What is cosmic ray albedo neutron decay (CRAND)? I need a small description of what is cosmic ray albedo neutron decay (CRAND), where it comes from and what effects they have?
 A: I've never heard the specific acronym CRAND.
However, cosmic rays which reach Earth's ground level lose energy by, among other processes, spallation on the heavy nuclei in the soil and rock.  Some of these spallation neutrons will leak back out of the surface of the ground, having partially thermalized$^1$.
These neutrons basically form a very tenuous part of Earth's atmosphere, with a scale height somewhat higher than the nitrogen/oxygen/ozone parts of the atmosphere, because the neturons' temperatures are comparable to the other gas species, but the neutrons are less massive.
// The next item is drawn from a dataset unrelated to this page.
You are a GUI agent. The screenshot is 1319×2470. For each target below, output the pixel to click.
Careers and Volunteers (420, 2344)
I think an astronomer might consider these "albedo neutrons from cosmic rays" (your CRAN).
A thermal neutron at the ground, with average speed $v\sim 2\rm\,km/s$, can certainly reach the ionosphere/exosphere within its 1000 second half-life.  The fraction that decay above the atmosphere will contribute to the population of electrons and protons trapped there.
My dumb Google search also finds solar proton albedo neutron decay, which sounds like the same effect but triggered by the solar wind rather than by cosmic rays.
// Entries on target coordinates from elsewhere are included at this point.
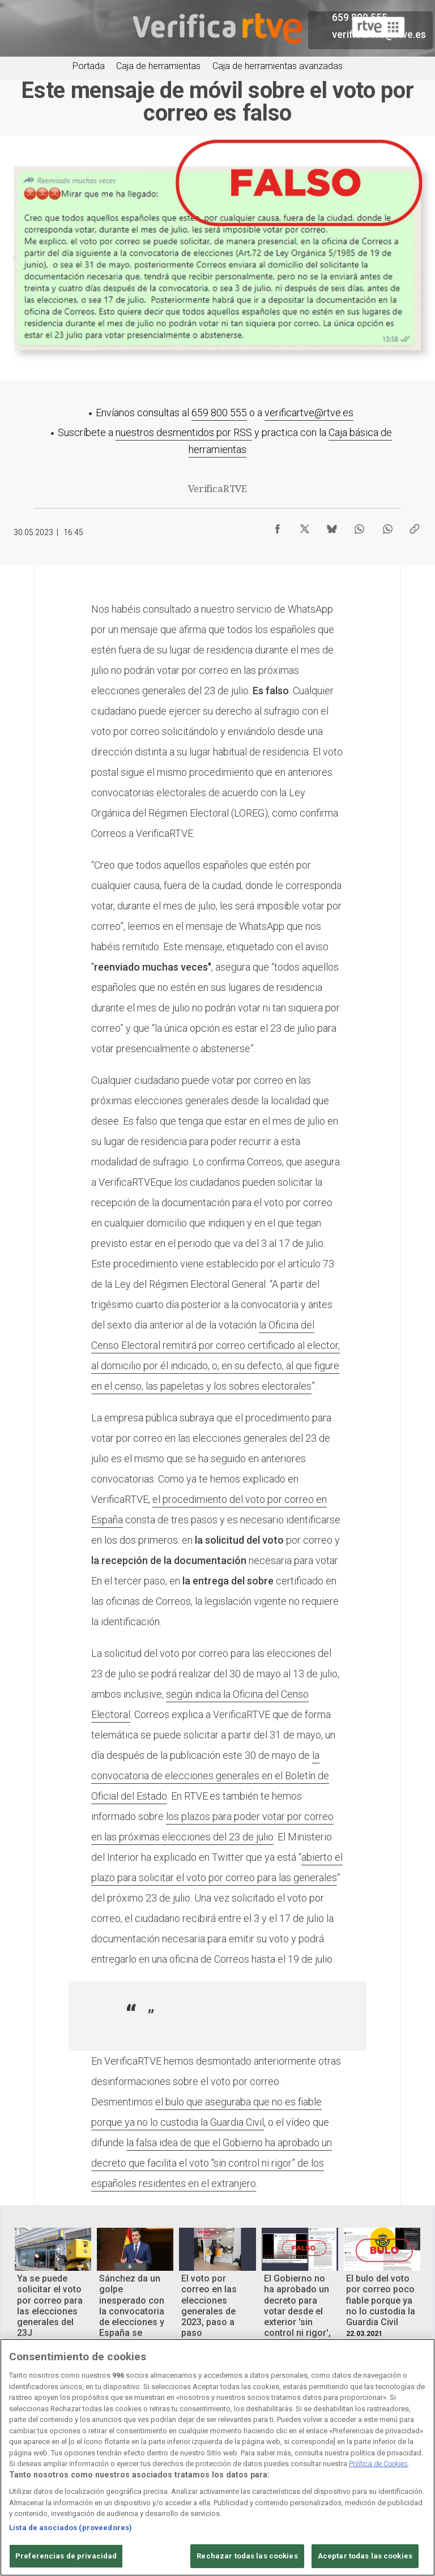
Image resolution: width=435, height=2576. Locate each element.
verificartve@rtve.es (309, 412)
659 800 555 (219, 412)
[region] (217, 2457)
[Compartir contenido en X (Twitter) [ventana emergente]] (304, 526)
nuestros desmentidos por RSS (184, 432)
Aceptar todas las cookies (365, 2556)
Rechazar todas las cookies (247, 2556)
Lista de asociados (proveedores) (70, 2527)
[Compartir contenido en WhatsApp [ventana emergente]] (359, 526)
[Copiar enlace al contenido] (414, 526)
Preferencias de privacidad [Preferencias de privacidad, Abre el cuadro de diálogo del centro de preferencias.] (66, 2556)
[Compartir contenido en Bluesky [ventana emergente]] (332, 526)
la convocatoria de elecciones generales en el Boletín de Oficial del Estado (210, 1775)
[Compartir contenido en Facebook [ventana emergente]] (277, 526)
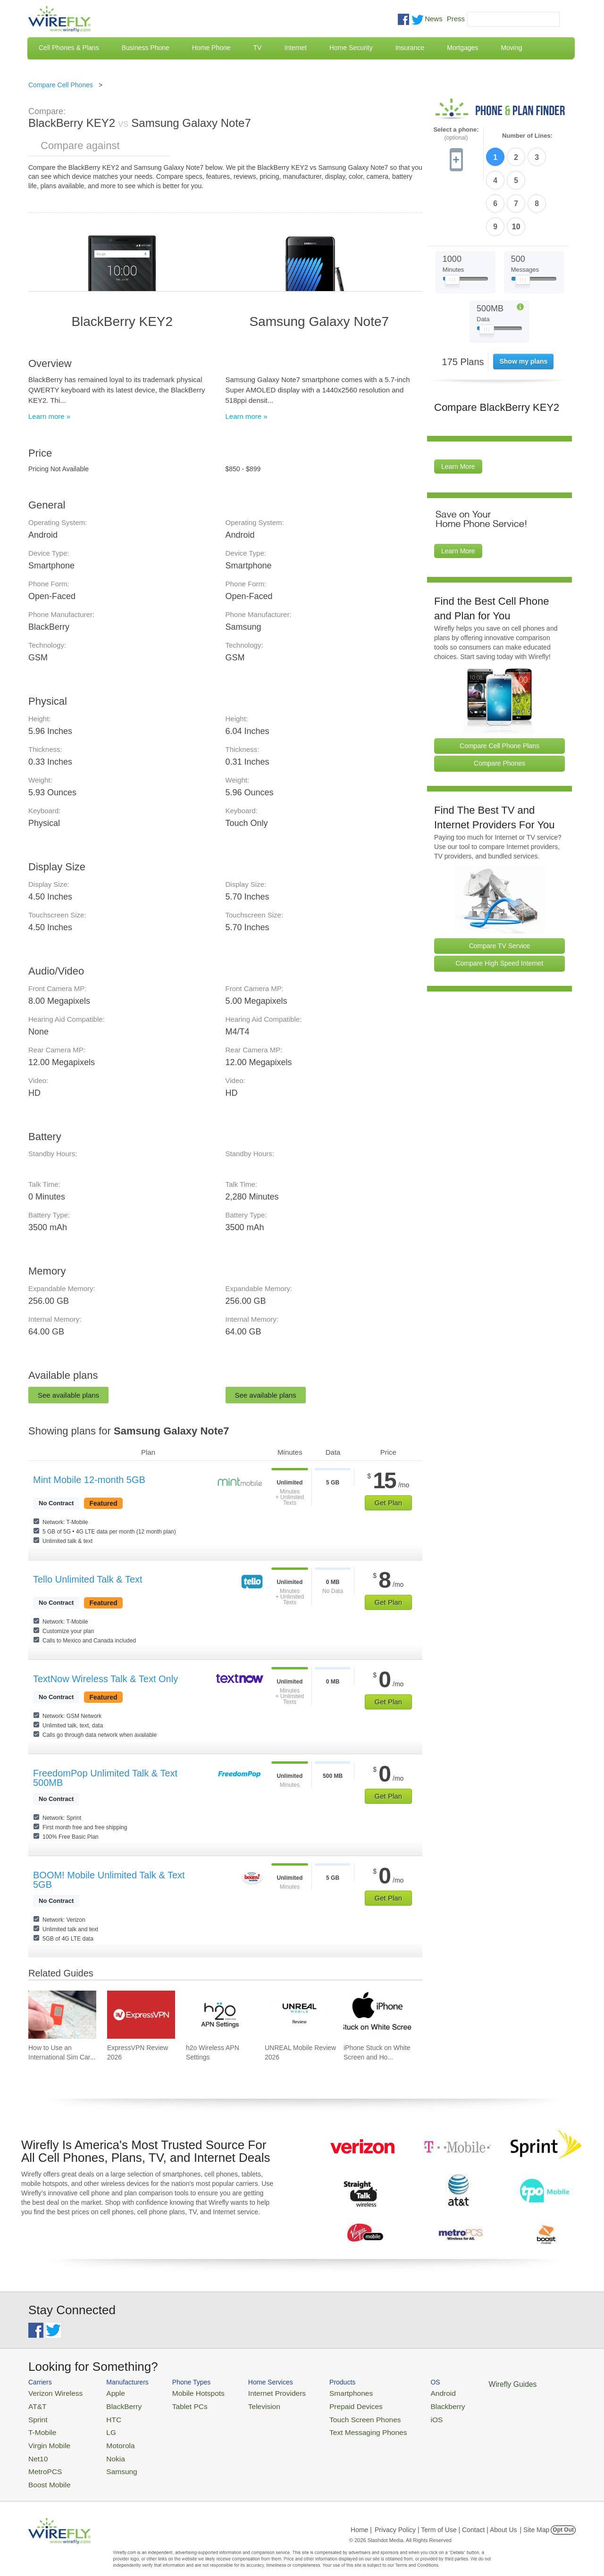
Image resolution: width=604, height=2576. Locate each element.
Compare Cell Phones (60, 85)
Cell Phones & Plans (69, 47)
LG (102, 2426)
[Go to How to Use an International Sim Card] (62, 2015)
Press (456, 19)
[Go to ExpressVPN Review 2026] (141, 2015)
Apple (105, 2392)
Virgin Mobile (46, 2438)
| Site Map (535, 2516)
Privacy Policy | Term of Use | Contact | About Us (446, 2516)
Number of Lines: (527, 136)
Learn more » (49, 416)
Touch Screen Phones (333, 2415)
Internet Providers (255, 2392)
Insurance (409, 47)
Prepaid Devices (325, 2404)
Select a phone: (455, 133)
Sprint (36, 2415)
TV (257, 47)
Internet (295, 47)
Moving (511, 47)
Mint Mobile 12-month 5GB (89, 1479)
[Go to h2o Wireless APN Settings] (220, 2015)
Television (244, 2404)
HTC (104, 2415)
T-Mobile (40, 2426)
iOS (397, 2415)
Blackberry (406, 2404)
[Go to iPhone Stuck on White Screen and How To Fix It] (377, 2015)
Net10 (36, 2449)
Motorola (110, 2438)
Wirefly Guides (466, 2383)
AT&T (35, 2404)
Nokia (105, 2449)
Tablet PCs (178, 2404)
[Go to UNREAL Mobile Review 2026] (299, 2015)
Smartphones (321, 2392)
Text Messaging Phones (335, 2426)
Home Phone (211, 47)
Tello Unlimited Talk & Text (88, 1579)
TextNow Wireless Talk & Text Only (105, 1679)
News (434, 19)
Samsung (111, 2460)
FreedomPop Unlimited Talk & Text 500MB (105, 1777)
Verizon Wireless (51, 2392)
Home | (361, 2516)
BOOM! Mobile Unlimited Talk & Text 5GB (109, 1879)
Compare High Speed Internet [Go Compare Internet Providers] (500, 906)
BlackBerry (112, 2404)
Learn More (458, 410)
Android (402, 2392)
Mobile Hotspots (185, 2392)
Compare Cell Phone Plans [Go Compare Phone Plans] (499, 688)
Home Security (351, 47)
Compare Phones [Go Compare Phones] (499, 706)
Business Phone (145, 47)
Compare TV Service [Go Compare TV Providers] (499, 888)
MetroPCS (42, 2460)
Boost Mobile (46, 2472)
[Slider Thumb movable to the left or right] (452, 225)
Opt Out (563, 2516)
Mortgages (462, 47)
That would be more important on a planet without an atmosphere or magnetosphere to modulate the solar wind protons.
My slightly less dumb search finds this 2017 Nature paper
that says I mostly guessed right, but that my involvement of the ground rather than the upper atmosphere was some terrestrial chauvinism on my part.
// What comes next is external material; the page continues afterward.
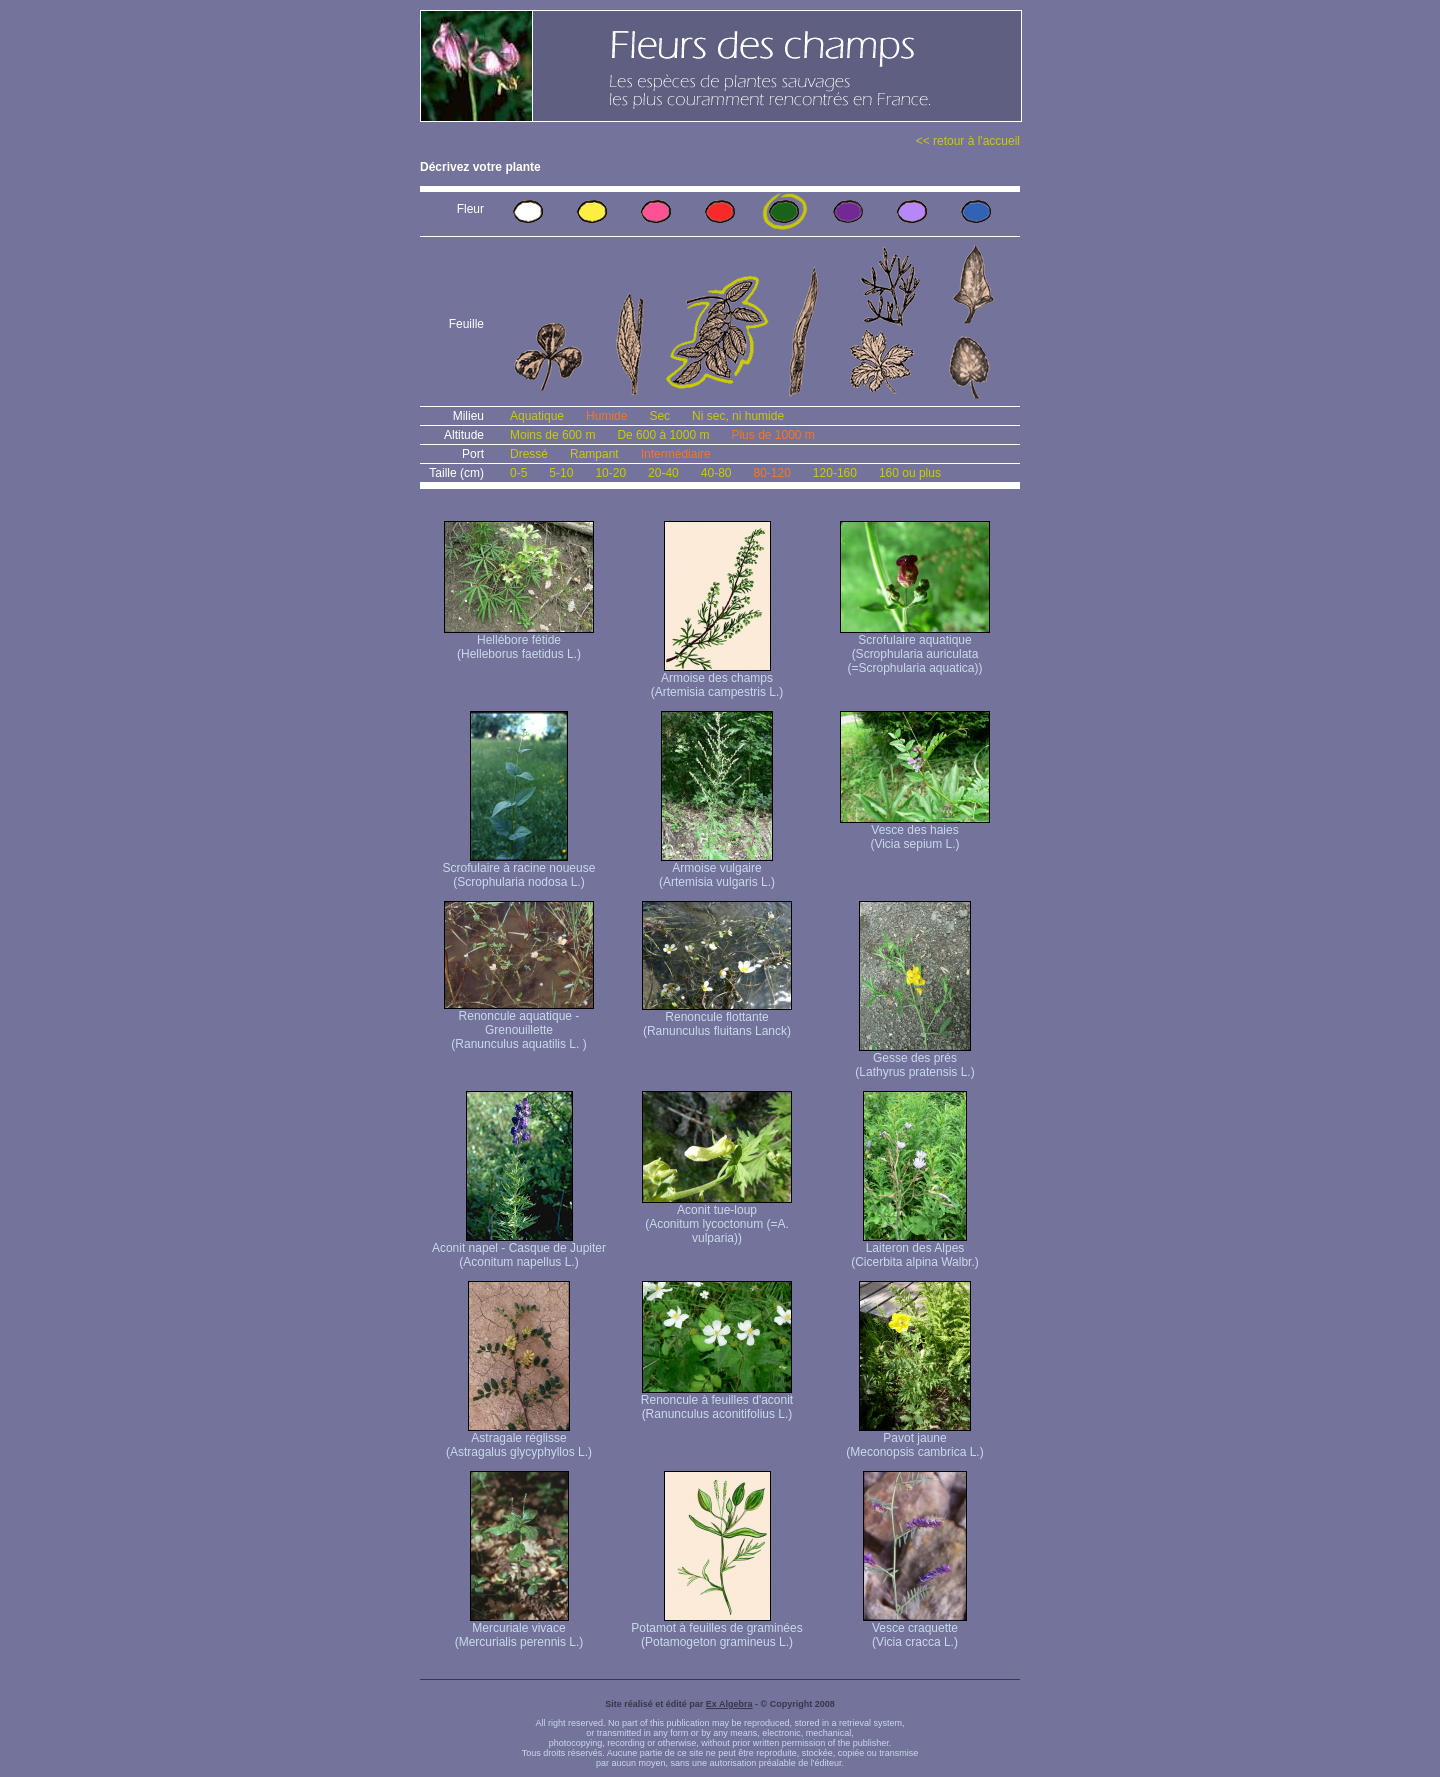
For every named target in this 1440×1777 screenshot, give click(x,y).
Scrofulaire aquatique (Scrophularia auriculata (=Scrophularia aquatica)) (915, 648)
$^1$ One of the early papers describing these neutrons has a great comparison between the detectable neutron flux in St. Petersburg in a boat in the harbor (where the spallation neutrons from the seabed are mostly captured in the seawater), over bare ground (poorly thermalized), and over a meter of snow (well-thermalized). All I'm finding today are balloon flights:
Flerov et al., JETP 9, 511 (1959); Kopff, Phys. Rev. 59, 949 (1941).